++++ Information provided ++++
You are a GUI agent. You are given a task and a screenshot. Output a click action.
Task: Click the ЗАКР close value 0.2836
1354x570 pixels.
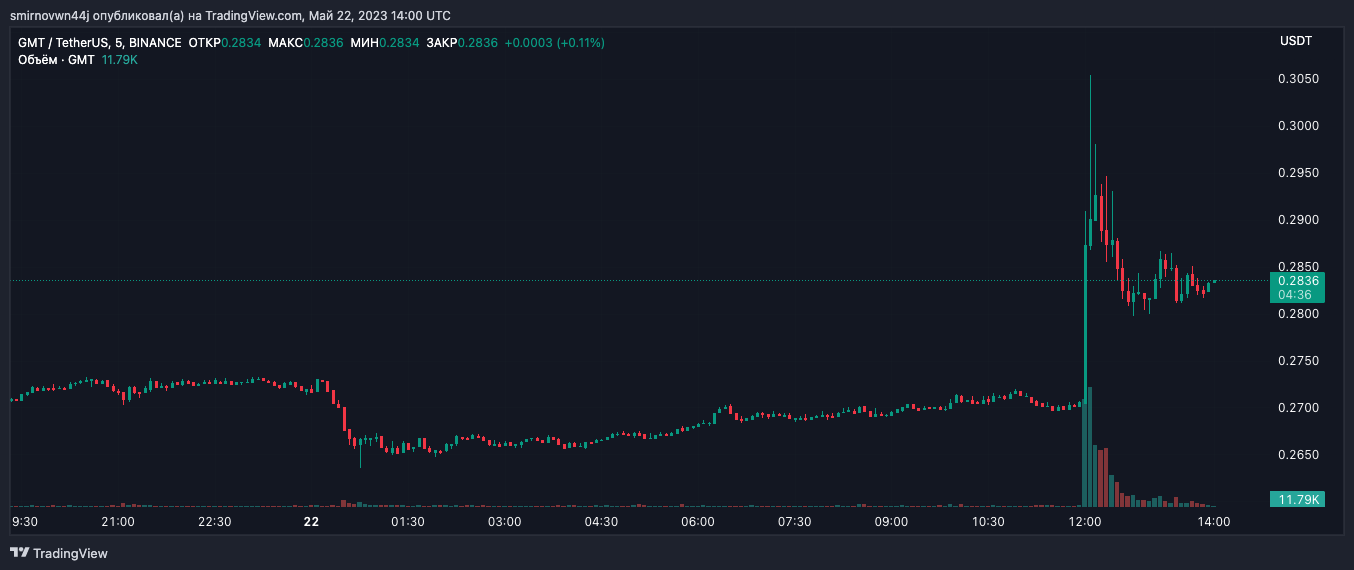[477, 43]
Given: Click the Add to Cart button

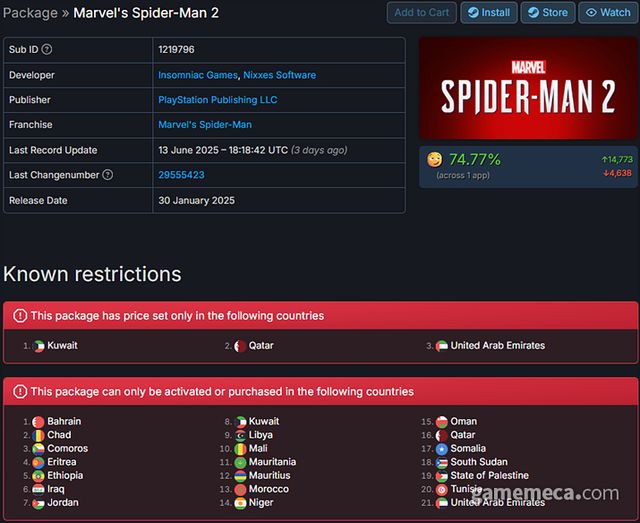Looking at the screenshot, I should click(x=422, y=13).
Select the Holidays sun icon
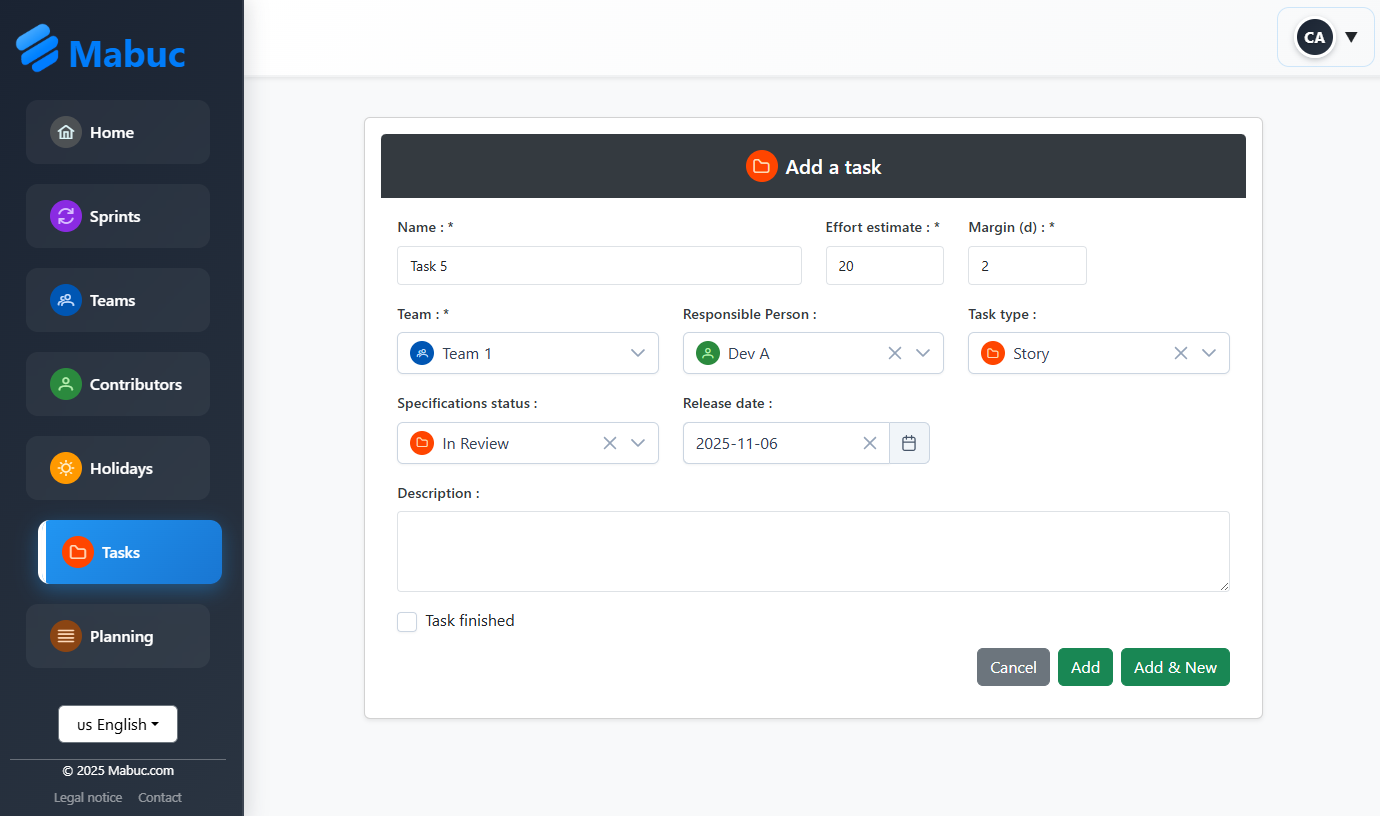The height and width of the screenshot is (816, 1380). [x=65, y=468]
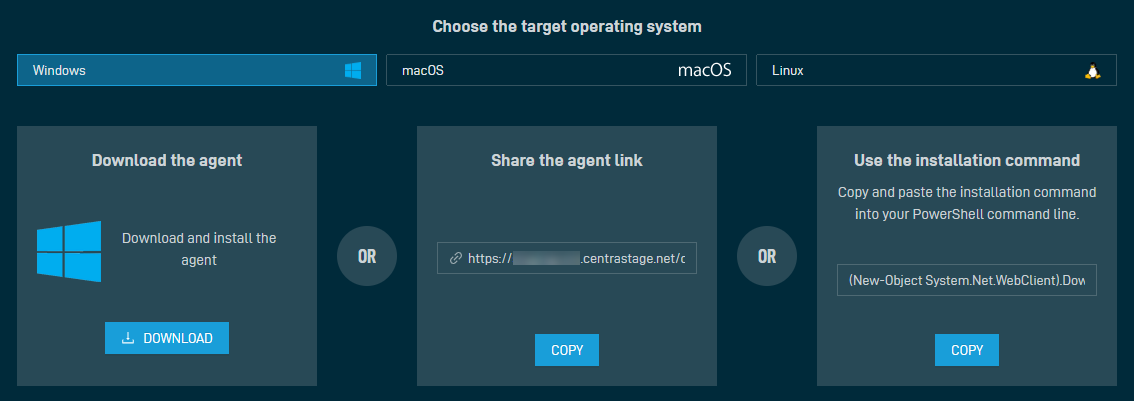1134x401 pixels.
Task: Click the PowerShell installation command field
Action: point(967,280)
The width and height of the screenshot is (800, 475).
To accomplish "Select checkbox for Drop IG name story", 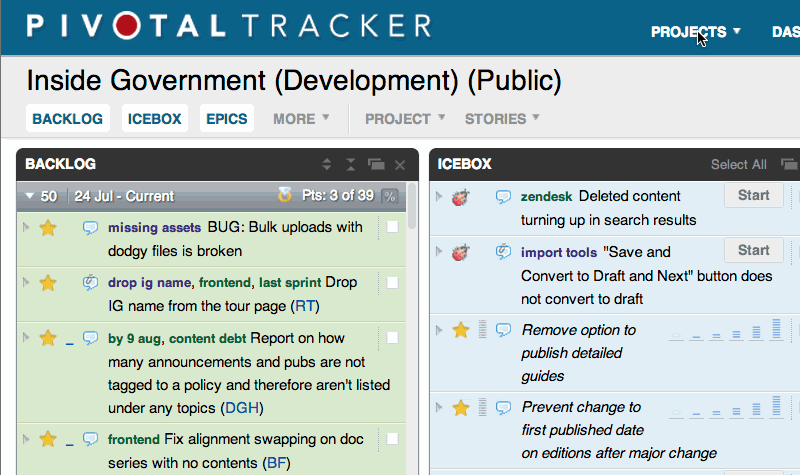I will (392, 283).
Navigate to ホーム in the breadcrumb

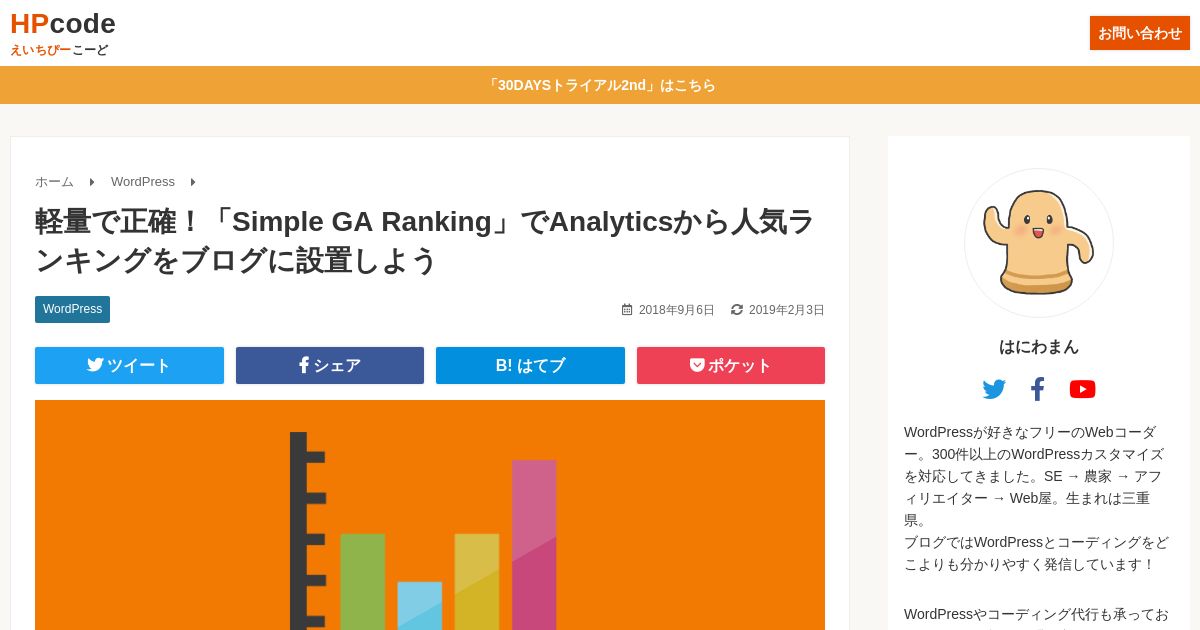(x=54, y=182)
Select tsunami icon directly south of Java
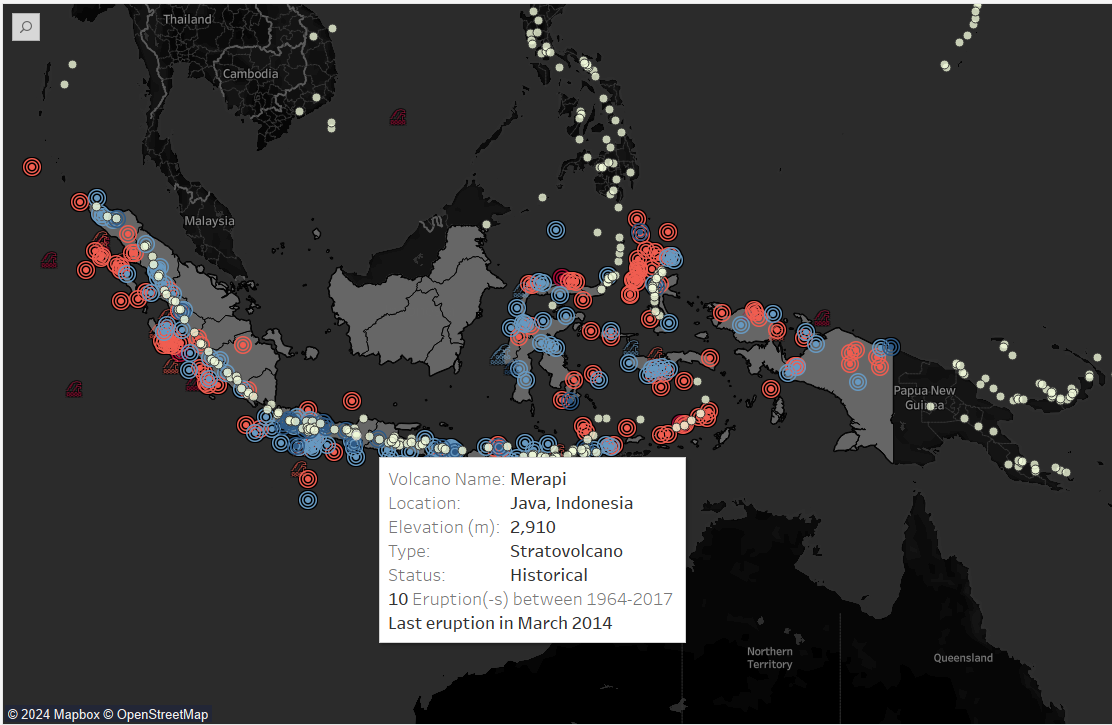1112x725 pixels. pos(299,469)
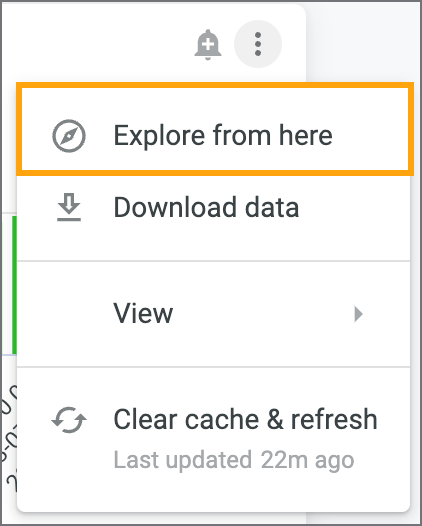Click the bell alert icon
This screenshot has height=526, width=422.
coord(208,45)
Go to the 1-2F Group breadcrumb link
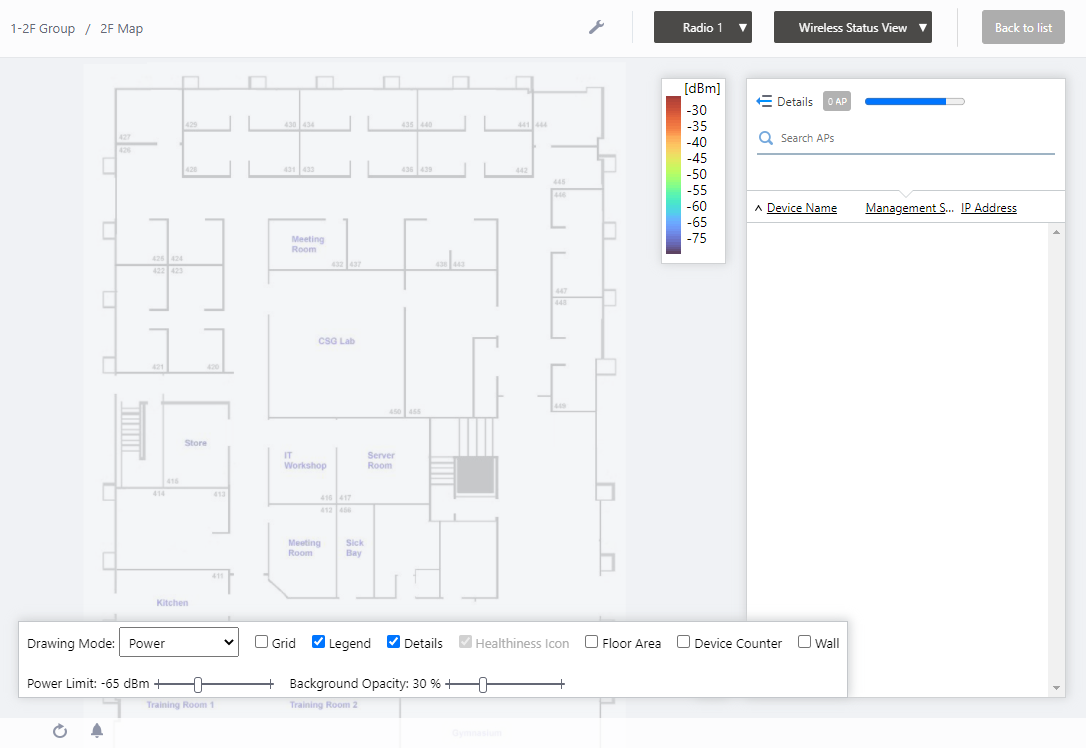Viewport: 1086px width, 748px height. point(43,28)
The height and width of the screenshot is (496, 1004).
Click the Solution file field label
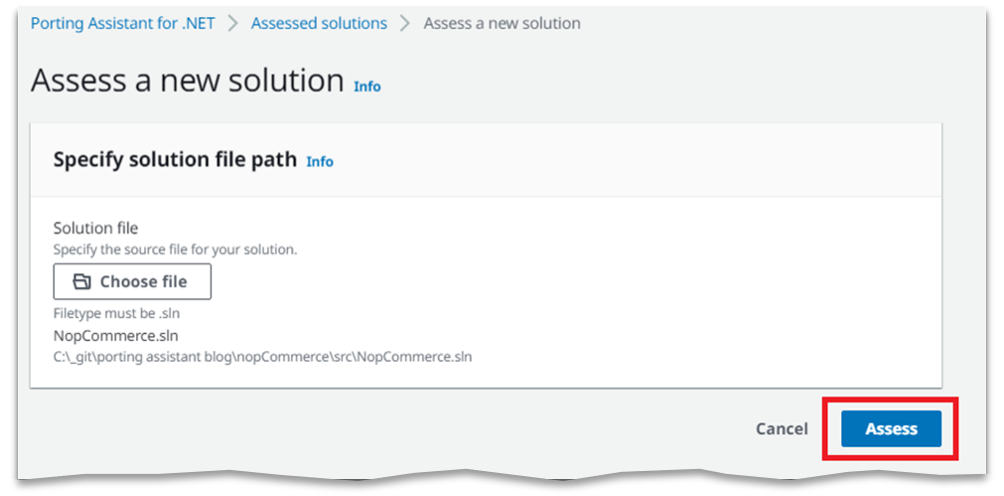tap(95, 228)
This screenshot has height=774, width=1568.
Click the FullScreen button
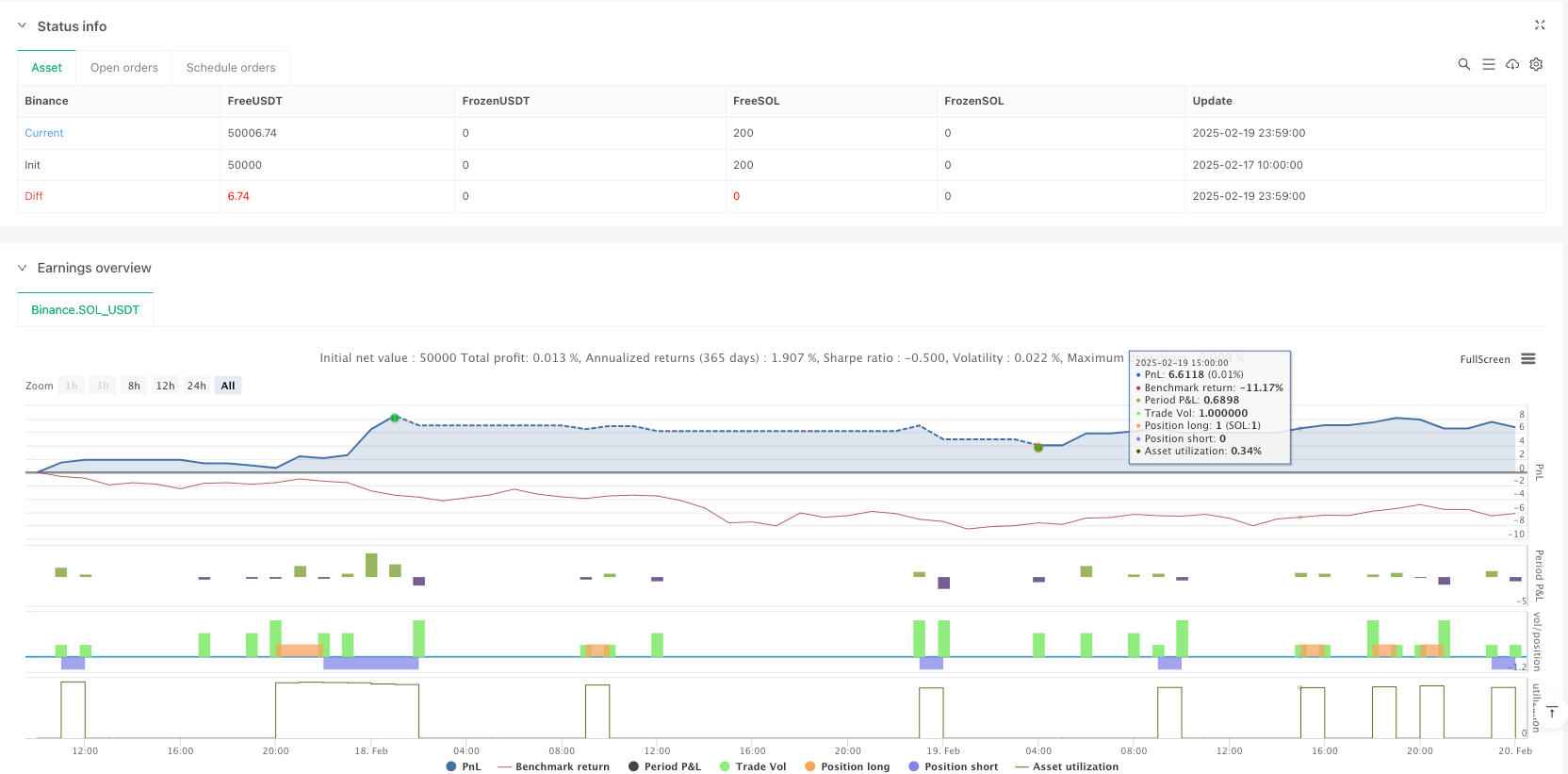click(1484, 359)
++++
» What you should do
Print the lines from the beginning of the records through the line containing "Looking at the", including both of those lines. Leave the pictures out of your answer.

» Response to the task
You are a GUI agent. You are given a task and a screenshot. Output a click action.
Task: Click the ЗАКР close value 0.2836
1354x570 pixels.
[477, 43]
Given: Click the Add to Cart button

Looking at the screenshot, I should click(x=422, y=13).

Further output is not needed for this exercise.